Abstract
Chimeric antigen receptor (CAR) T cell therapy has had limited efficacy for solid tumors, largely due to a lack of selectively and highly expressed surface antigens. To avoid reliance on a tumor’s endogenous antigens, here we describe a method of tumor-selective delivery of surface antigens using an oncolytic virus to enable a generalizable CAR T cell therapy. Using CD19 as our proof of concept, we engineered a thymidine kinase-disrupted vaccinia virus to selectively deliver CD19 to malignant cells, and thus demonstrated potentiation of CD19 CAR T cell activity against two tumor types in vitro. In an immunocompetent model of B16 melanoma, this combination markedly delayed tumor growth and improved median survival compared with antigen-mismatched combinations. We also found that CD19 delivery could improve CAR T cell activity against tumor cells that express low levels of cognate antigen, suggesting a potential application in counteracting antigen-low escape.

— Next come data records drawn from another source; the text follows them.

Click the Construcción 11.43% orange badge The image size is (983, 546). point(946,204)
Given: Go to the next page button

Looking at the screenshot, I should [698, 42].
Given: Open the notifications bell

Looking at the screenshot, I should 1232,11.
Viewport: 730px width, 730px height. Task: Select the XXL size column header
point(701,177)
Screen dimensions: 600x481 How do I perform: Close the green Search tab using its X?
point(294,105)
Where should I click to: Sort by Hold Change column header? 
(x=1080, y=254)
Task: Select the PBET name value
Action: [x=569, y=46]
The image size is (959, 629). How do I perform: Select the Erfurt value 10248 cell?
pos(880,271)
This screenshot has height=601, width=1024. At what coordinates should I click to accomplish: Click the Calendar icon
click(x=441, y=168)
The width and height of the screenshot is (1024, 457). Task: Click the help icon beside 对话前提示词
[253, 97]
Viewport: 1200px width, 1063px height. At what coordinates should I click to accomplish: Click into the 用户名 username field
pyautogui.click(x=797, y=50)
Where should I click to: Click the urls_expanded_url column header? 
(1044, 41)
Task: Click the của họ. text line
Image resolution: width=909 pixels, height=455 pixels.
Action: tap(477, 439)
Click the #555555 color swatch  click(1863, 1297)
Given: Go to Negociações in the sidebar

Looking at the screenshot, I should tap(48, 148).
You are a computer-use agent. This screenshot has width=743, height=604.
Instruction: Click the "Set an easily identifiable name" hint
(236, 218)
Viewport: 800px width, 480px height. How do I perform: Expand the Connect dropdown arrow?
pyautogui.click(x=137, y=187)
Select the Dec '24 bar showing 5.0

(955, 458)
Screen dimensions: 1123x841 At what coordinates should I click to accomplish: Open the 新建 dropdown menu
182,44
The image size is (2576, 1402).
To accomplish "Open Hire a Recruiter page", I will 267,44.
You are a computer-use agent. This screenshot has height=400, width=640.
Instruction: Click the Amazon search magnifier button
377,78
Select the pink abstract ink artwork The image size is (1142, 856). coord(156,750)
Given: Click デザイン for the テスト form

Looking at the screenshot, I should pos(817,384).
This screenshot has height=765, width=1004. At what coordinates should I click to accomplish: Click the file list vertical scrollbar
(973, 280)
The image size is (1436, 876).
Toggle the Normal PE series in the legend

This approach highlights the potential of engineering tumors for effective adoptive cell therapy.
Highlights
Chimeric antigen receptor (CAR) tumor cells (T cells) therapy has emerged as a promising curative cancer immunotherapy, with CD19-targeting CAR T cells having achieved durable remissions in the setting of therapy-resistant B cell malignancies.[1]
MCD19 CAR T Cells Exhibit Activity against mCD19-Positive Melanoma Cells To characterize the activity of primary murine CD19 CAR T cells against solid tumors that uniformly express mCD19, we first stably expressed mCD19 and a TurboRFP/Renilla luciferase (TR) fusion protein in the B16 mouse melanoma cell line (Figure S1)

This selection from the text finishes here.